Öylece, gururumu bir kenara bırakmam gerekiyordu. Başımı omuzuna yaslayıp, göz yaşlarımı omuzlarına dökmeliydim.
Belki de, dizlerine kapanıp ağlamalıydım.
Bir meyhanede dellenip, masaları mı dağıtsaydım?
Kendimi caddenin orta yerine atıp, yoldan geçen arabalara çelme mi atsaydım?
En kabadayı adamlara kafa tutup, kara listeye mi yazılsaydım?
Sensizliğin, içimdeki sessizliğin tek sebebi bendim.
Pişmanlığım, yüreğimde her geçen gün biraz daha büyüyordu.
İçin içine sığmamak diye bir şey varmış!
Ben artık bu dünyaya bile sığmıyordum.
Aldığım her nefes haramdı.
Bir hayata son vermekle, sevdiğine kıymak, onu öylece Kendi kaderine teslim etmek, kendi yalnızlığına mahkum etmek aynı şey değil miydi?
Bir zaman sonra,
buralardan kaçıp gitmeye karar vermiştim.

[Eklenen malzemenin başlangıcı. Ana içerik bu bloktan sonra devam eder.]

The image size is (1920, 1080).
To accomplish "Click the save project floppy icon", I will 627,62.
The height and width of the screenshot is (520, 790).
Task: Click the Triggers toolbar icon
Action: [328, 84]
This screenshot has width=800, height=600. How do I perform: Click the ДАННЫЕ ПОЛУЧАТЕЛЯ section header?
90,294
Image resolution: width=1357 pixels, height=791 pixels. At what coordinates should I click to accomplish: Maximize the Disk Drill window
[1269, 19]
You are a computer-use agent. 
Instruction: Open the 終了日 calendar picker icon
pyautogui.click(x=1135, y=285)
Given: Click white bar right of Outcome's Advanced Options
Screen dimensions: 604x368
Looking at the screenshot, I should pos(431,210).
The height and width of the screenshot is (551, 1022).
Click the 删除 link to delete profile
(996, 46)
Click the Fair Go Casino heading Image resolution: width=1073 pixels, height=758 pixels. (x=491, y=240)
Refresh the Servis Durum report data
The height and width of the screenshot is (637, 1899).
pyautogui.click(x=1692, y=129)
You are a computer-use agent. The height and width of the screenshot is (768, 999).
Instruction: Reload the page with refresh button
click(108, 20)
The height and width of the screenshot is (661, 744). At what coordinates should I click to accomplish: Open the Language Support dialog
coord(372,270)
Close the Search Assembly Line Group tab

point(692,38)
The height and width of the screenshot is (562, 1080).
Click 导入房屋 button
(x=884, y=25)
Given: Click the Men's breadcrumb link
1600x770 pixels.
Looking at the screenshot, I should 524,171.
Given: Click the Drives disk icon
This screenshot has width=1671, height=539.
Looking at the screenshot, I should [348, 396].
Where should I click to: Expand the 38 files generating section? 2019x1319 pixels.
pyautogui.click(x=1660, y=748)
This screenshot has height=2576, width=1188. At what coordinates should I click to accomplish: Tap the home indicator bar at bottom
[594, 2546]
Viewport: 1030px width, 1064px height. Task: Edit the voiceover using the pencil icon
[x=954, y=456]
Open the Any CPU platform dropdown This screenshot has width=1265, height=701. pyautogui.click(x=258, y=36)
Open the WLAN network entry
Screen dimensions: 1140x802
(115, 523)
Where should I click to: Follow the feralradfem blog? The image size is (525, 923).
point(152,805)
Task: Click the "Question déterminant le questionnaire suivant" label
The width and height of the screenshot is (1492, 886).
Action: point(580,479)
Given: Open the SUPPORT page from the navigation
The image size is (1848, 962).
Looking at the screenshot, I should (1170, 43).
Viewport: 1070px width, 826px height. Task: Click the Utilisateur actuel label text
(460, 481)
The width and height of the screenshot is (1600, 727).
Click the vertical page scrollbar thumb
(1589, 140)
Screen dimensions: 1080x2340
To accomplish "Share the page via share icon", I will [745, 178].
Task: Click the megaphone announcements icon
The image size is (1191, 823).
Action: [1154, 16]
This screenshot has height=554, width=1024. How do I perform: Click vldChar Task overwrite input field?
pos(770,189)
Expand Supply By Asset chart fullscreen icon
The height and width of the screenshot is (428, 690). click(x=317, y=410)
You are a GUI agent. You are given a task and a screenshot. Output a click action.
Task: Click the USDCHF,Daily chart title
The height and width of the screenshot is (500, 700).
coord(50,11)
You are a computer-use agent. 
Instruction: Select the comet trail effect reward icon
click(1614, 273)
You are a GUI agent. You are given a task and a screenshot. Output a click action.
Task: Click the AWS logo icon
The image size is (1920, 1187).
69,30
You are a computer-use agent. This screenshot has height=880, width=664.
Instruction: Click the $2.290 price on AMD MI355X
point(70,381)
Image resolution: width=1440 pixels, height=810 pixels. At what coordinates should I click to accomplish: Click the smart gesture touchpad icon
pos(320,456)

Ama, pişmanlıklarımı ve gözyaşlarımı da beraberinde getirecektim.
İşte, en çekilmez olanı da, buydu.
Her şeye katlanırdı bu yürek, ama ayrılığın verdiği pişmanlık canımı yakıyordu.
O yüzden, ne bu şehri terk edebildim, ne de kendimden kaçabildim.
Bir kibrit ile Güneşi yakmalıydım.
Bir kap su ile Denizi yıkamılıydım.
Masmavi bulutları tutup, alaşağı etmeliydim.
Bir kazma, bir kürek alıp, mezarımı kazmalıydım.
Devrilmiş kadehler gibi dönüyordu başım.
Pişmanlıklar denizinde boğuluyordum.
Tenha sokaklarda üşüyen çocuklar gibiydim.
Bir inme gibi bedenimde dolanacaktı pişmanlığım.